AVAILABLE DATA —
━━━━━━━━

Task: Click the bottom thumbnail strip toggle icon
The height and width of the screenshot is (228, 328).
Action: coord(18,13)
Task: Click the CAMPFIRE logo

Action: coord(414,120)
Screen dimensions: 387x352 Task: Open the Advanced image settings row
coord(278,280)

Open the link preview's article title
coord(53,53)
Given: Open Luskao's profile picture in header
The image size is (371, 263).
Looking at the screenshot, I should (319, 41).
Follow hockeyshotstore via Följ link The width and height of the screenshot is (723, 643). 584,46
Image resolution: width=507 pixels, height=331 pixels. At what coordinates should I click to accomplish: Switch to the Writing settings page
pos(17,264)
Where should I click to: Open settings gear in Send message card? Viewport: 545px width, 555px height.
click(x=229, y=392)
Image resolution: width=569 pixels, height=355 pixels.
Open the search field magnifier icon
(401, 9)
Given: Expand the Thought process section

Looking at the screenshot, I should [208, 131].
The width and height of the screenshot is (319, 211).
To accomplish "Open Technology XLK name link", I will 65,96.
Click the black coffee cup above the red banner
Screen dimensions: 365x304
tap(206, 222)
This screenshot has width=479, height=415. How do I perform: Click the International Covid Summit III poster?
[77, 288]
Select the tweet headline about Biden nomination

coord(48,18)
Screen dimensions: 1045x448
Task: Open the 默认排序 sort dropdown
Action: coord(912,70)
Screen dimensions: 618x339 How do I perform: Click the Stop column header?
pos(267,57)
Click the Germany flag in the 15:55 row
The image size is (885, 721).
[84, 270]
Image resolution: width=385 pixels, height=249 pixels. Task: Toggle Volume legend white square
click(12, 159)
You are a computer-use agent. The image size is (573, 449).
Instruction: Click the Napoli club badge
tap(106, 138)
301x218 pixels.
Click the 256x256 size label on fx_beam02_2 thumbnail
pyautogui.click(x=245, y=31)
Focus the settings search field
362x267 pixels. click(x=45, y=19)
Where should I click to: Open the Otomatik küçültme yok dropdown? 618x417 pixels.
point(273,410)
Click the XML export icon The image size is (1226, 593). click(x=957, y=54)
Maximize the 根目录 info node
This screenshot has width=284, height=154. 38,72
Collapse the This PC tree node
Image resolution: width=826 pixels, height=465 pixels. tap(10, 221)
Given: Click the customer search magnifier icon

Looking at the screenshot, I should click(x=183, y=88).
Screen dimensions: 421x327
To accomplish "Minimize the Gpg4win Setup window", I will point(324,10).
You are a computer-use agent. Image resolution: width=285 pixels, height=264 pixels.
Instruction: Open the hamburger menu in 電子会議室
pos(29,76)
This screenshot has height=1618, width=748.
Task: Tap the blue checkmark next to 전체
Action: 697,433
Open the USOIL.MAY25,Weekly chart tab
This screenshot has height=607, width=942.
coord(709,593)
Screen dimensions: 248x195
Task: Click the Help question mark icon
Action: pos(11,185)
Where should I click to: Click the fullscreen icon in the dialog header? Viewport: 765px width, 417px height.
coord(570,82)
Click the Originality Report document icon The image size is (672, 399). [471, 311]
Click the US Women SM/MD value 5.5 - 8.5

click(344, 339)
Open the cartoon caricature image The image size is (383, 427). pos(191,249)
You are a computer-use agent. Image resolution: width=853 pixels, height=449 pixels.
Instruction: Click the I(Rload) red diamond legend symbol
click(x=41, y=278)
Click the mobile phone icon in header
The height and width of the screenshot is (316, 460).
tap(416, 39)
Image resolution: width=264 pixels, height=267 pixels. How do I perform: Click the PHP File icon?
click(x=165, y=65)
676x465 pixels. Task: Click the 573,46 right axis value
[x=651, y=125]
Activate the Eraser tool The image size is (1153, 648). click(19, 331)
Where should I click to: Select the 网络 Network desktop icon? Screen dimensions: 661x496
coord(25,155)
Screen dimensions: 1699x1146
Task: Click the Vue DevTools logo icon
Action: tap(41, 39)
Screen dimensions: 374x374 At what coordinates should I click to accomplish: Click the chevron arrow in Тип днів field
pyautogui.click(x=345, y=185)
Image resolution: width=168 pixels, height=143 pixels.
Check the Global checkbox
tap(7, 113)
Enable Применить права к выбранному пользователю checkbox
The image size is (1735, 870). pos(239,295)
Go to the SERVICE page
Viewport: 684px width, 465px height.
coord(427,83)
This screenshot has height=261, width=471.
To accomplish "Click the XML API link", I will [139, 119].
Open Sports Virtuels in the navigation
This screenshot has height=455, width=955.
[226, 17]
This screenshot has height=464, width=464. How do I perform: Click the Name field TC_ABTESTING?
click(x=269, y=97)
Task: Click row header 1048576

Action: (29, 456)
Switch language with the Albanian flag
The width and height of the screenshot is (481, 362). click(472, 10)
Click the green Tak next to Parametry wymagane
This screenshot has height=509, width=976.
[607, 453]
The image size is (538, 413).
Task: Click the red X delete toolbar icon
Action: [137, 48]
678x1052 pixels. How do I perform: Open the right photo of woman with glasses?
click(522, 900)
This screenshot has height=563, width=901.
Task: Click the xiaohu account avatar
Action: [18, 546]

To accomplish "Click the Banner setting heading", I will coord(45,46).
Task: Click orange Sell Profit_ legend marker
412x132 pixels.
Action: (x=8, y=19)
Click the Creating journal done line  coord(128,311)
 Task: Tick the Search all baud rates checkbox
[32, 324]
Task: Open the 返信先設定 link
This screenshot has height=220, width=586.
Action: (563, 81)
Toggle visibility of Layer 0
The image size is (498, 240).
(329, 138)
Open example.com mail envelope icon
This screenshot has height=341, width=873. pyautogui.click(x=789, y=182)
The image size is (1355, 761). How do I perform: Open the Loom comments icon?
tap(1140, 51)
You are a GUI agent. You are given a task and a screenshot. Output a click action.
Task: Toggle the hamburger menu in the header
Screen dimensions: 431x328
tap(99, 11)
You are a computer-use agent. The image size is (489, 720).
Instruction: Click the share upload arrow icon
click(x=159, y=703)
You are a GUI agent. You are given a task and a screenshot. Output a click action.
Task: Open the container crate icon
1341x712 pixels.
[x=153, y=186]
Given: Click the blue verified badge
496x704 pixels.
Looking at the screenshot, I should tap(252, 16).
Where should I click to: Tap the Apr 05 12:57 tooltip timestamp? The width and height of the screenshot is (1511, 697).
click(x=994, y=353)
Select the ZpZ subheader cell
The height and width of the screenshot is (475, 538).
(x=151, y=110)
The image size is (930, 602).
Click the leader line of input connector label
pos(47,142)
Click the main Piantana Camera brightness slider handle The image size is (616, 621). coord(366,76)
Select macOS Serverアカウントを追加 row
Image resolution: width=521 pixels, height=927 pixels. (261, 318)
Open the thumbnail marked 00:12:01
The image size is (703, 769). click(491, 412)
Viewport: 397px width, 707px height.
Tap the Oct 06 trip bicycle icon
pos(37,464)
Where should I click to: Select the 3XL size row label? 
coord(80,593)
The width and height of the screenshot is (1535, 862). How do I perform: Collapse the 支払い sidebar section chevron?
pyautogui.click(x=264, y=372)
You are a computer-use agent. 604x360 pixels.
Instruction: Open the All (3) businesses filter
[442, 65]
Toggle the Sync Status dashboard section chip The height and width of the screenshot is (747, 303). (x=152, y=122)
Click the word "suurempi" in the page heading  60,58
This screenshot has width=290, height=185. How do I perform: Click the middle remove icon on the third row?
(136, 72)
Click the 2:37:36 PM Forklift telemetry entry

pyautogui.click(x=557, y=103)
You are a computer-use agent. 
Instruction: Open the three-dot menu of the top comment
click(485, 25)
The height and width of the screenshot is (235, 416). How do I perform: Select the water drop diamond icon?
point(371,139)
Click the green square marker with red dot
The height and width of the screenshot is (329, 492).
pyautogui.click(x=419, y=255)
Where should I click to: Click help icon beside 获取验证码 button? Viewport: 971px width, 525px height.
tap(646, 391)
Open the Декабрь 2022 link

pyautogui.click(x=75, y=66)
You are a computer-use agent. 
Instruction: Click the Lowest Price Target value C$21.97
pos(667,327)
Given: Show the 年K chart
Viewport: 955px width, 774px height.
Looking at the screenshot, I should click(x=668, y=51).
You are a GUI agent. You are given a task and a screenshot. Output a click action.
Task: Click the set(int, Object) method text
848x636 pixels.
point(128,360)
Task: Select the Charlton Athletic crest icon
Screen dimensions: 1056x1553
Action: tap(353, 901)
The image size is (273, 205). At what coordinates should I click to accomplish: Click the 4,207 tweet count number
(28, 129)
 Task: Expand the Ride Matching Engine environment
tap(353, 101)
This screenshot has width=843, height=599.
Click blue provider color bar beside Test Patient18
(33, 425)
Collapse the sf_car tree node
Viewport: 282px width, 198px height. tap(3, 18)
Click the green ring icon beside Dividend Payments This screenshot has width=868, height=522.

━━━━━━━━

EXERCISE — Among the entries above, find every line holding "chart" and copy it.

RESPONSE TO THIS EXERCISE —
Open the USOIL.MAY25,Weekly chart tab
Given: Show the 年K chart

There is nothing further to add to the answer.